Understanding the developments of today’s industrial automation limits

by John Saunders
22nd Apr 21 10:34 am

Many manufacturing companies are slipping into the pit of attempting to preserve traditional processes and maintaining long-outdated properties in order to weather what they consider to be a transient ‘storm’ in today’s context of dramatic advancements across all fields.

On the process side, they aim to facilitate evolutionary transformation by gradual changes, focusing on continual improvements of current processes using well-established approaches and technology – rather than drastic changes in process and business strategies. Also, on the asset side, companies continue holding outdated industrial automation systems, incurring high costs in order to preserve heavy, outdated equipment while maintaining conventional gross margins.

These methods could be risky strategic business errors that will eventually result in a substantial loss for businesses and the downfall of the industrial manufacturing company. The explanations for this action are simple to comprehend.

Age of digitalisation

Many of these organizations’ development and competitiveness strategies are based on a conventional view of the world that implies investments in manufacturing processes that are extensively hardware reliant as well as by systems that are often characterised by the restrictions of the physical frameworks.

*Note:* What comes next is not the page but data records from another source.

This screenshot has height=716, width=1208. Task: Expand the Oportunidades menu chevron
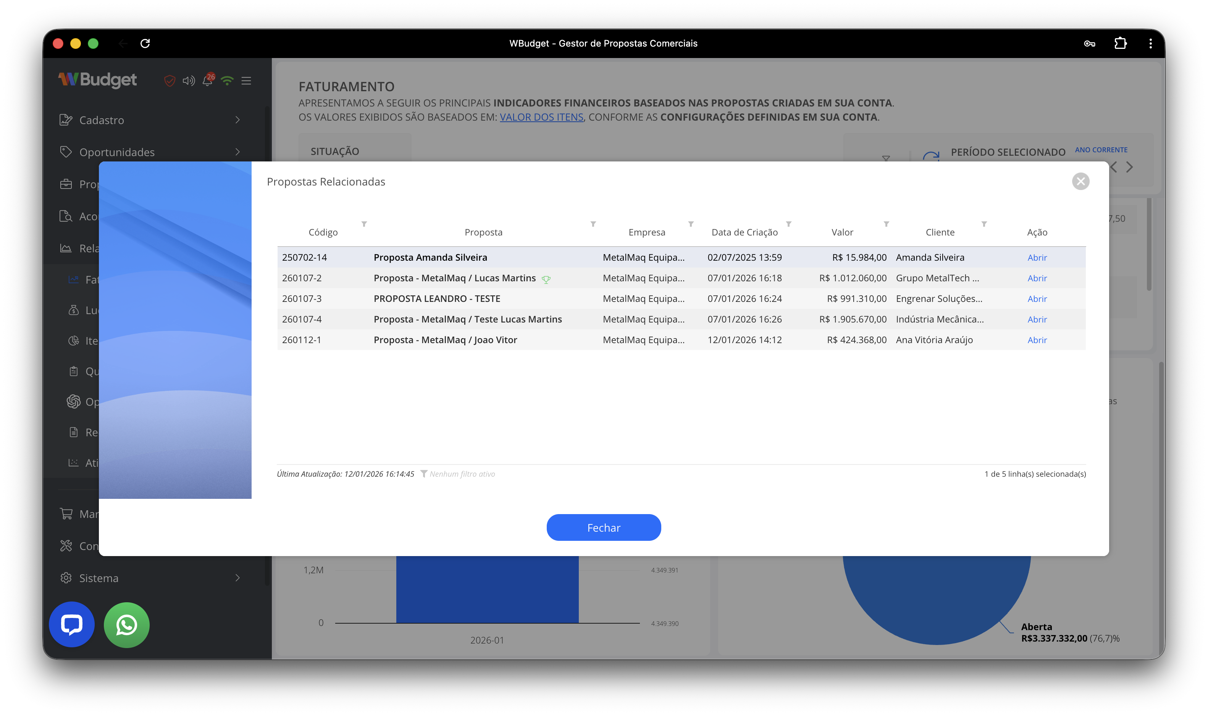[x=237, y=151]
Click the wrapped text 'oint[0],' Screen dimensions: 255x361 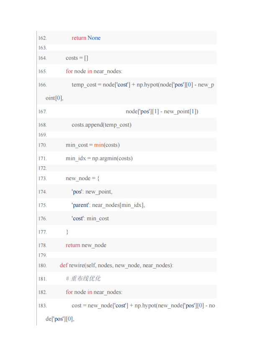(x=54, y=98)
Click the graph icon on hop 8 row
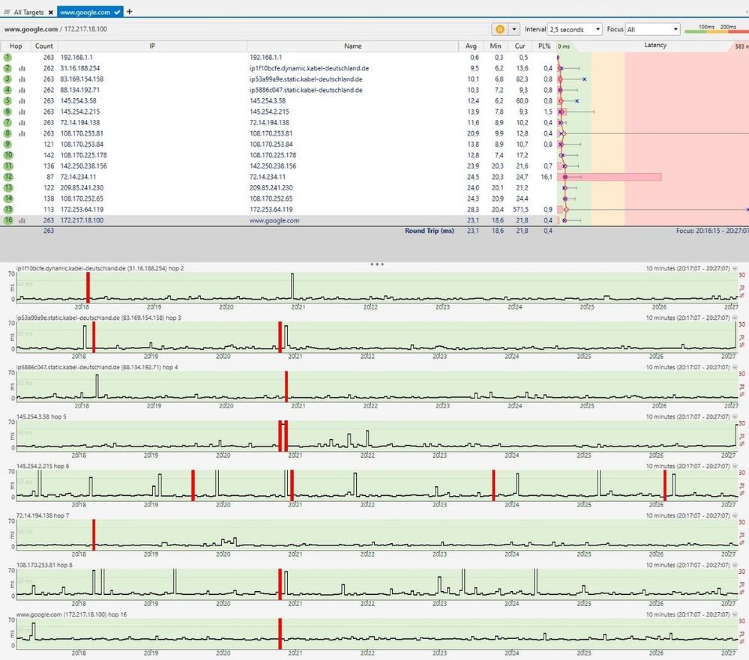 click(22, 133)
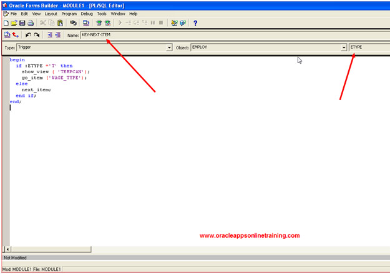The height and width of the screenshot is (274, 390).
Task: Click the horizontal scrollbar left arrow
Action: click(7, 249)
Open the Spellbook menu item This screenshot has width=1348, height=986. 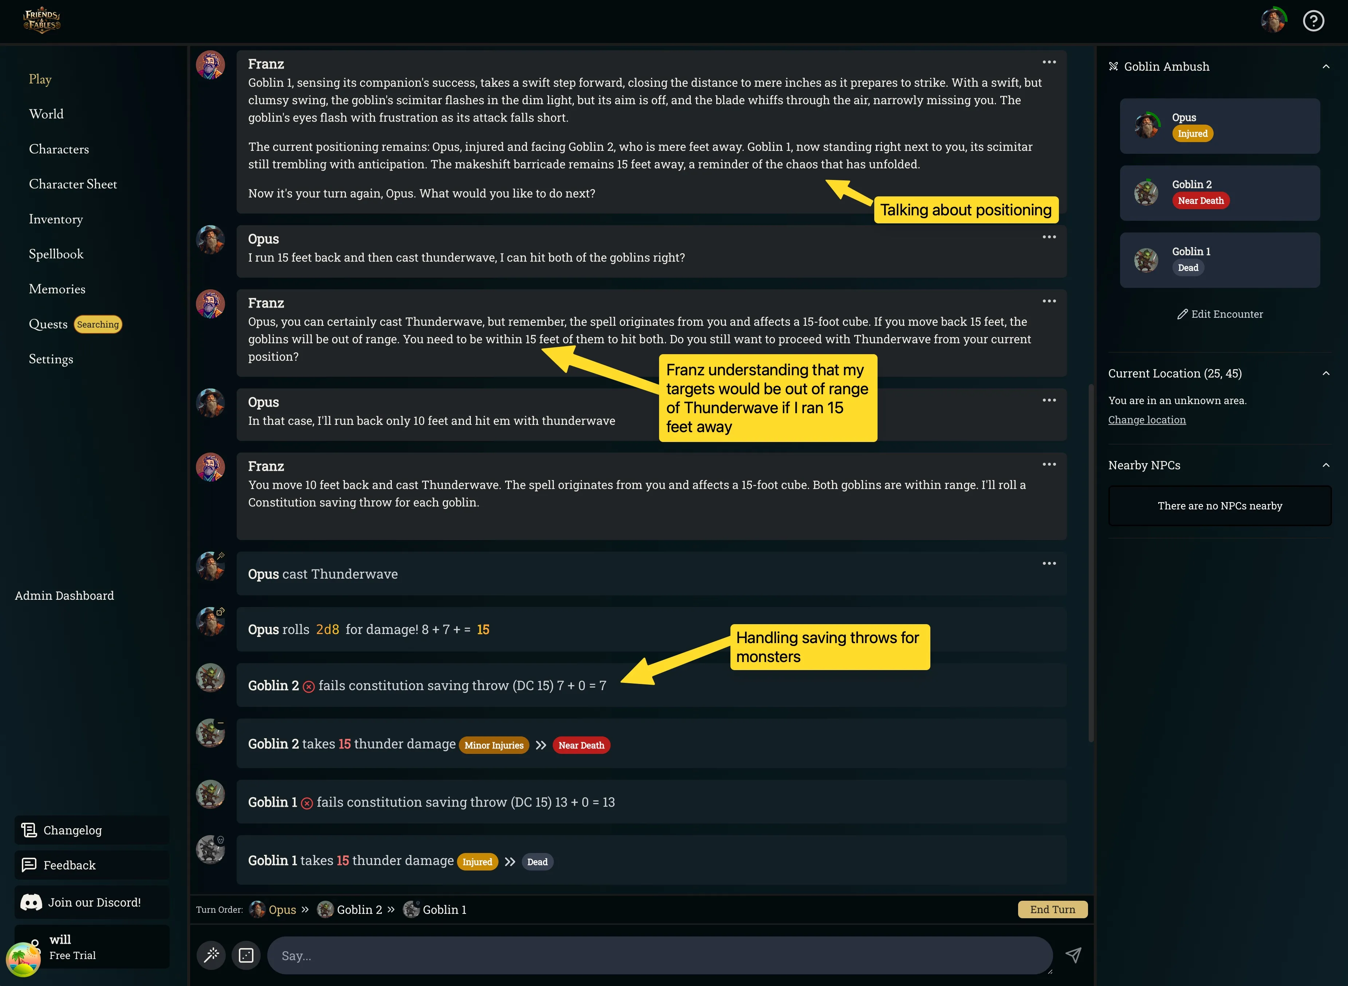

That being said, in this day and age of digitalisation, companies are no longer bound by the constraints of this conventional approach. Software and interoperability of the finest software solutions, besides smart machine functionalities and controllers’ technical expertise, are what helps establish valid marketplace competitiveness.

Since all such latest software is open source, nowadays, it allows for a reassessment of how basic production floor processes can be implemented. Latest software tools that collaborate are frequently what empowers the agility, creativity, and consistency in quality that is required to gain a competitive advantage.

Understanding the developments of today’s industrial automation limits

Ensuring the maintenance of the current industrial automation model is detrimental to manufacturers for a variety of reasons, including:

1 .Inflexibility

If automation industrial systems are specialised, then the automation programme formed for one application, eg: industrial manufacturing, would not run upon others. This embedded technology makes it extremely challenging to exchange data across applications and prohibits industrial organisations from launching major improvements with multivendor networks, resulting in sluggish improvements and a limited capacity to incorporate technological innovations.

2. Restricted innovation

Vendor noncompliance with open programming standards leads to massive inadequacies and architectural problems, resulting in isolated islands of control around the construction site.

Incorporating these islands through an overall plant architecture necessitates extensive application engineering, additional hardware, and additional software to create a structured plant automation and control framework.

The additional interface layers result in reduced reliability, higher production downtime as well as maintenance, and at potentially higher costs. Working under the limitations of such conditions limits one’s ability to foster a culture of innovation.

3. Non-Digital architecture

The majority of today’s modern automation systems were, in principle of ideation, built in the 1970s and 1980s. Such infrastructure is not built to leverage the latest and accelerated information technology developments (IT).  To recognise the potential of Industry 4.0, IT benefits like rapid data collection, information exchange, and assessment.

4. Greater cost of ownership

As upstream design development software tools and downstream operational software and tools cannot be intricately intertwined without a considerable investment of time and financial commitment, developing an effective digital network covering the entire process/machine lifespan becomes prohibitively expensive.

In addition to lowering the cost of production, eliminating the restriction of locked, proprietary systems would allow end-users to benefit from continuous product innovation, optimal asset utilisation, streamlined factory and information technology, higher production mobility, smoother scalability, increasingly integrated control, as well as the capacity to execute self-diagnostics and preventative analysis.

The IEC 61499 standard makes integrated interoperable systems possible

Interestingly, it is now both feasible as wise to adopt an accessible, standards-based framework capable of delivering highly personalised goods to customers in record time. The solution can be found in an existing framework, IEC 61499, which enables manufacturing companies to integrate Industry 4.0 design changes into their operations cost-effectively.

The IEC 61499 standard contributes to addressing key limitations that several organisations are currently experiencing. In terms of functionality, the standard, for instance, allows application-centric development by decoupling the application model from the proposed system model. This enables the communication between devices through networks using uniform communications and statistical data models without any need for configuration.

Furthermore, as a result of the standard, the problem of application code functionality would no longer be a barrier to investment in innovative and productivity-enhancing applications.

The specification also supports both distributed and centralised digital frameworks, so it includes software, application, as well as hardware architectures, allowing applications also to be built independently of the corresponding automation infrastructure. Furthermore, standard implementation reduces TCO by enabling simpler deployment, connector networking, smooth synchronization or divergence of hardware and software, and even a seamless and convenient upgrading course.

Therefore, based on the intricate complexities of such processes, it is recommended to consult a qualified industrial automation consultant or a leading provider to gain a deeper understanding!